As the EOS MainNet launch continues, after the worlds biggest and most successful ICO that has really delivered EOS to the fore, we are now seeing the network sit within a state of limbo. A state of limbo that is requiring investors to confirm their private key in order to prove asset ownership, in order to allow them to place a vote on who will be allowed to process transactions on the new EOS blockchain.
It sound’s complicated right? That’s because it really is.

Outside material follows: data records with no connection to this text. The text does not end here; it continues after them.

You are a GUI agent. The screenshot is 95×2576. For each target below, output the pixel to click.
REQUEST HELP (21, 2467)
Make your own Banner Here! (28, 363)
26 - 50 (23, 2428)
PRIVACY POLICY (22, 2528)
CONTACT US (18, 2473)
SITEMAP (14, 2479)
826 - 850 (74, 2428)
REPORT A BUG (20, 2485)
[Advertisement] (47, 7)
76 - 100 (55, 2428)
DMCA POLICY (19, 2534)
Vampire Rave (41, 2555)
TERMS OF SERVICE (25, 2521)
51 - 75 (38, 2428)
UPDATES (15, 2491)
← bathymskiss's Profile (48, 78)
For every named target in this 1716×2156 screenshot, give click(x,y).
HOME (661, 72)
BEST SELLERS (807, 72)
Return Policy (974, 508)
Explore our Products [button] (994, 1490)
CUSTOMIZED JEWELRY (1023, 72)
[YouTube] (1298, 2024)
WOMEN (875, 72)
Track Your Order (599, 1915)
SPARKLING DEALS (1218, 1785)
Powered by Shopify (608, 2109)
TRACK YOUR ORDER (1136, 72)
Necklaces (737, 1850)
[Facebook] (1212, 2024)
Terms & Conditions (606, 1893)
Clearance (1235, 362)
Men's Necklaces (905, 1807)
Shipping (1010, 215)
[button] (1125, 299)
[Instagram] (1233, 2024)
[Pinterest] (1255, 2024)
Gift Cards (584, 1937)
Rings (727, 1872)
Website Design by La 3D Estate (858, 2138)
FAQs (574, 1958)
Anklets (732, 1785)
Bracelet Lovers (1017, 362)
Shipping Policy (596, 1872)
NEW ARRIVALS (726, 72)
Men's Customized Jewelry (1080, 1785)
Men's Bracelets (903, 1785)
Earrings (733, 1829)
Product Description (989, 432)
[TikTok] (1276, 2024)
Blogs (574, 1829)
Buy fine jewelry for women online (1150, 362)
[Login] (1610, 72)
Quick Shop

In essence, in order for EOS to continue existing as an asset, the community are required to vote on who they believe will be the best people to be given special access to the blockchain through which they can verify transactions (it’s not as manual as it sounds but this at least provides a description of what is going on). Now, in order to be eligible to vote, users must confirm their private key, within the software that is being used to register the votes. Because of this, many investors are reluctant to vote, simply on the premise that their private key is literally the private key that entitles the holder access to their entire catalogue of EOS assets. In some cases, these keys do indeed grant the owners access to an awful lot of money. Therefore, its pretty obvious why some may be dubious to disclose such information.
According to CoinDesk:
“The issue is that, to vote, users have to prove they hold their tokens, a process that requires the use of their private keys, sensitive cryptographic strings that prove they own their funds, and if lost, would be gone forever. As such, it seems that while users are eager to take part, they are nervous that the tools that would enable them to vote might put their holdings at risk.”
See the full CoinDesk article for yourself here-
This problem is of course amplified when you consider how the voting takes place. Investors vote on software platforms that are developed by third party companies, according to reports, only one of these (CLEOS) has actually been subject to a full security audit. Therefore, there is little guarantee that that the other voting systems will actually treat private keys with the integrity they deserve.
Overall, this is a bit of a catch-22 for EOS and Block.one. Voting needs to take place to ensure transparency and voters need to prove that they are actively a part of the EOS community. The only real way to secure both of the above is through confirmation via private keys etc. Yet, on the flip-side, EOS and Block.one could be putting investors at risk, something that they are working towards reducing of course, but nonetheless, risk is risk.
As this saga unfolds, hopefully more of the voting platforms will be subject to a total security assessment. Overall, we hope that for the sake of EOS, nothing deviant appears as a result of this.